WORK TO BE COMPLETED = Using the data that follows, give again word for word the lines between the one holding "Open the 指标 section" and the one holding "Task: Click the", inclusive. Omit the pictures.

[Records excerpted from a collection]
----------

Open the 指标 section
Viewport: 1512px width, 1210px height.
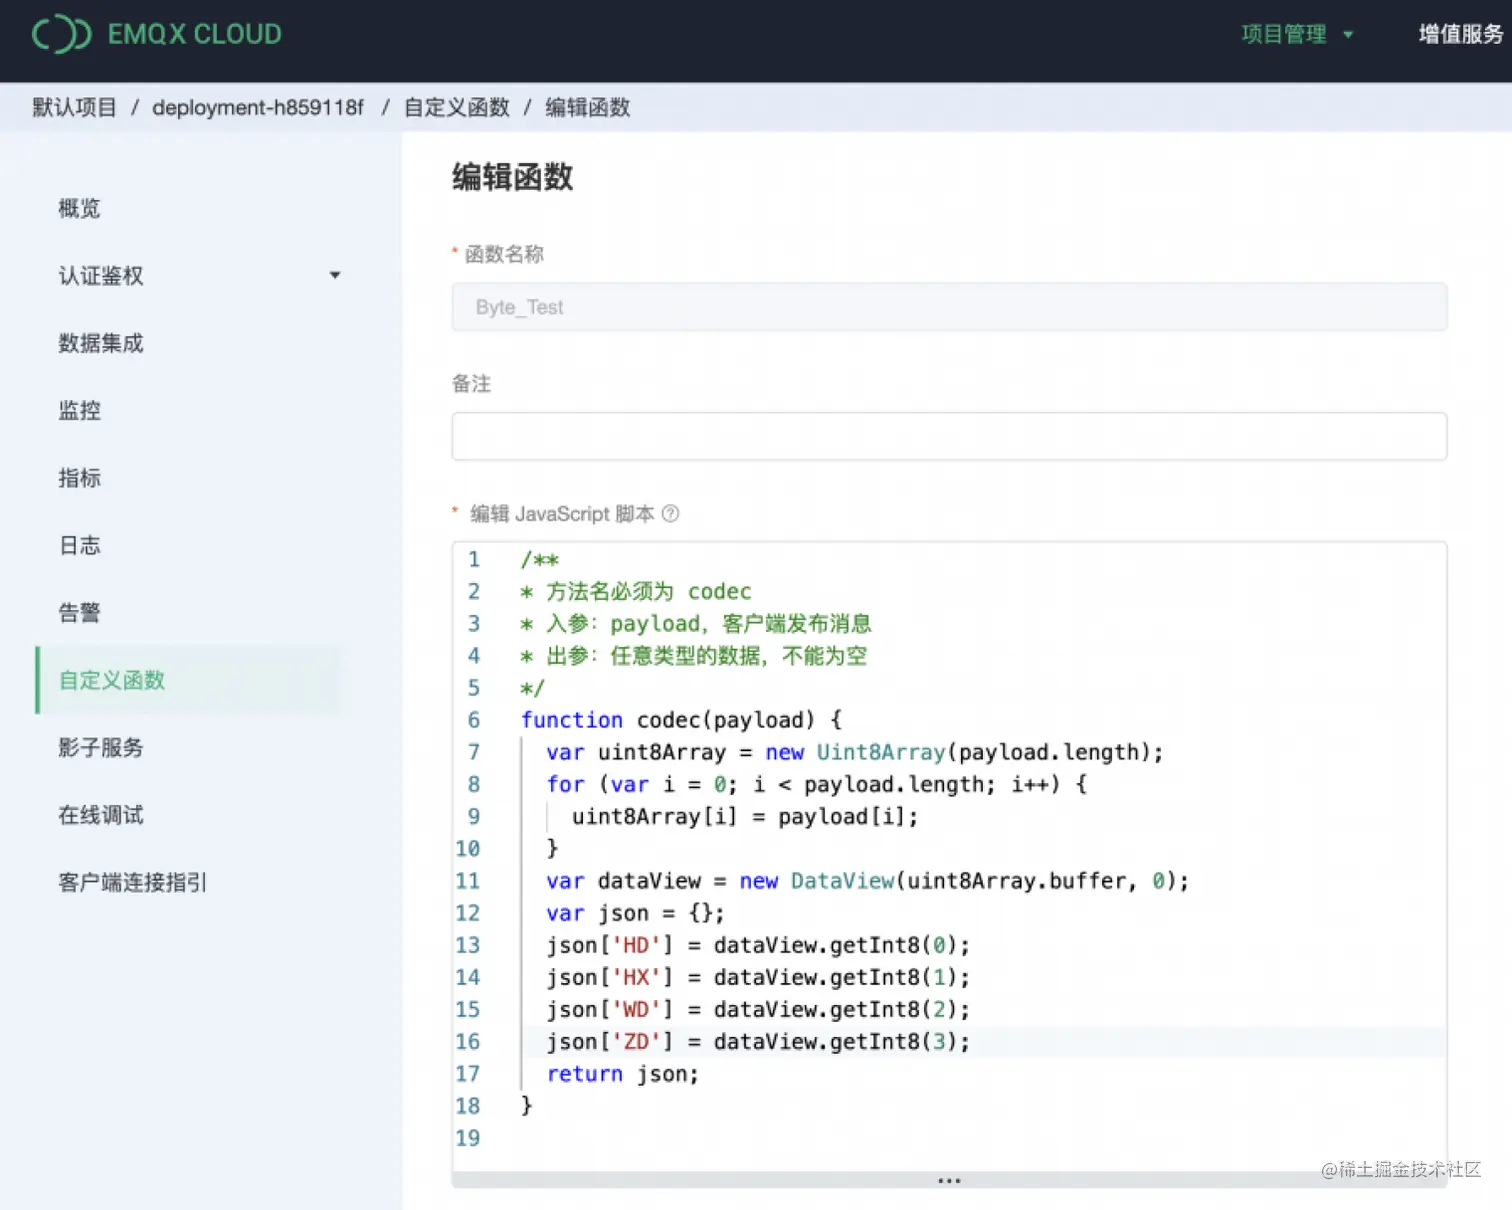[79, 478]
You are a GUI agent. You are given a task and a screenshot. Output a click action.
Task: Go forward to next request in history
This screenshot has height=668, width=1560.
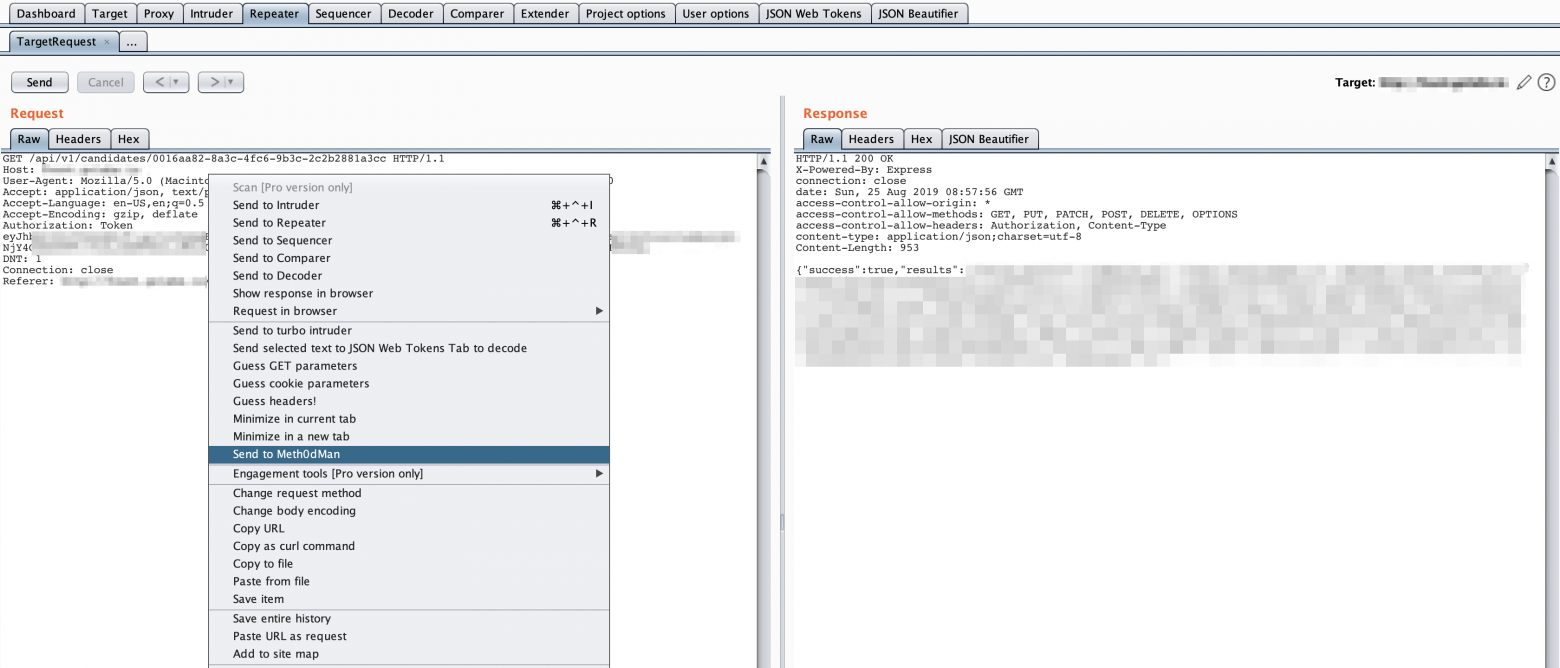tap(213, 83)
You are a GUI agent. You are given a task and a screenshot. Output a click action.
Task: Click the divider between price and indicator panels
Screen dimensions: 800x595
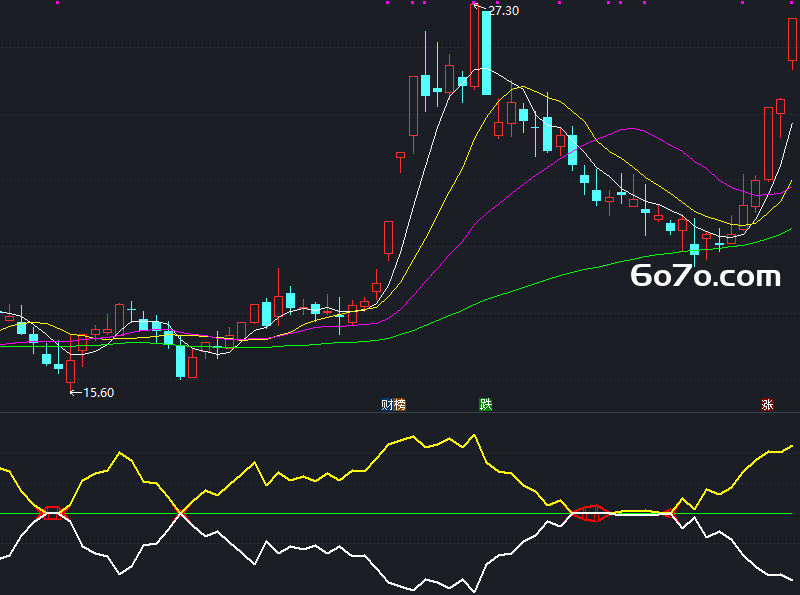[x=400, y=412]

----------

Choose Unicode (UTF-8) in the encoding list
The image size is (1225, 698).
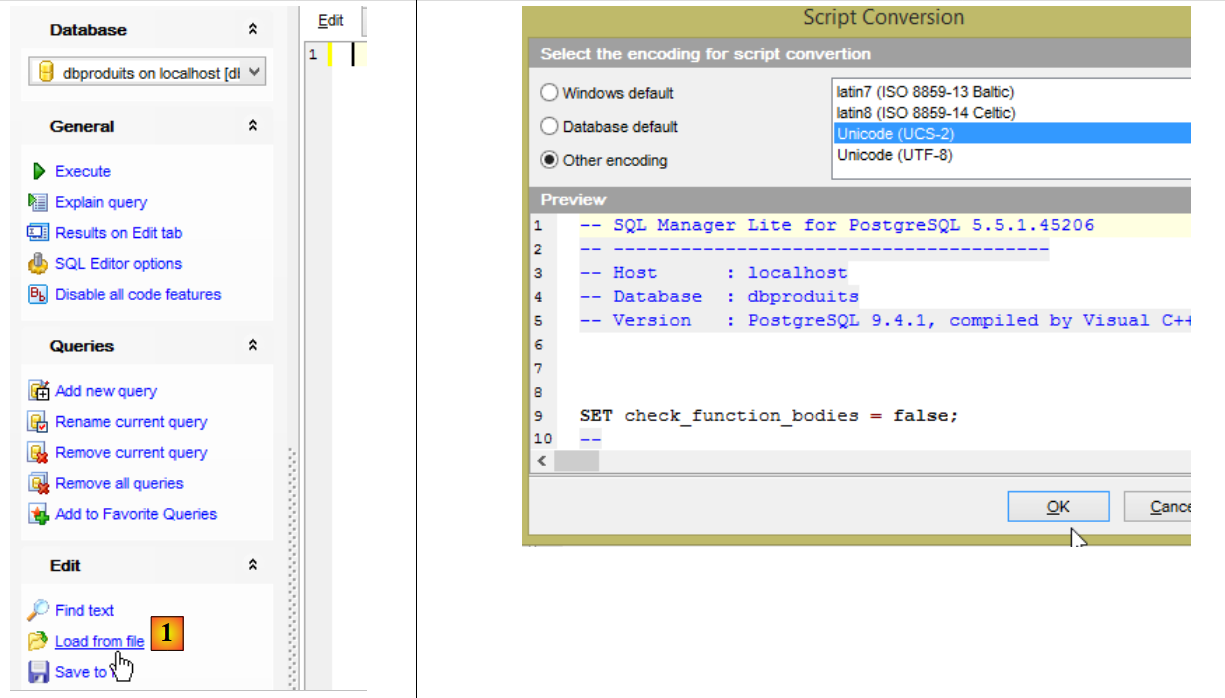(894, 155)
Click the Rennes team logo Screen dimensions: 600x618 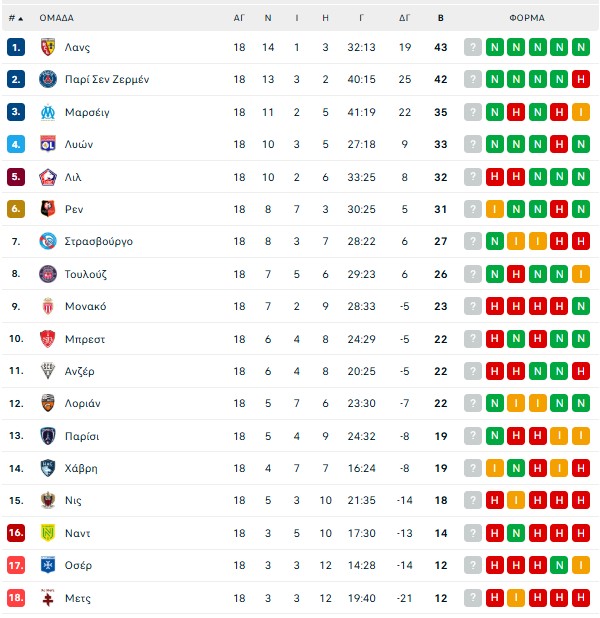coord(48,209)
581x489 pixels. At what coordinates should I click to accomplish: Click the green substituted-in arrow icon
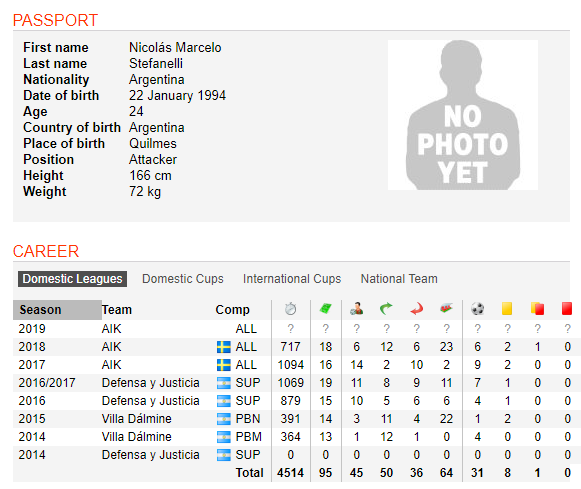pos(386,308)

----------

SOLUTION FOR THIS EXERCISE =
Open the 指标 section
Viewport: 1512px width, 1210px height.
[79, 478]
You are a GUI agent. You are given a task and a screenshot. Output a click action.
Task: Go forward to next request in history
This screenshot has height=668, width=1560.
tap(213, 83)
You are a GUI agent. You are given a task and a screenshot. Output a click action.
Task: Click the divider between price and indicator panels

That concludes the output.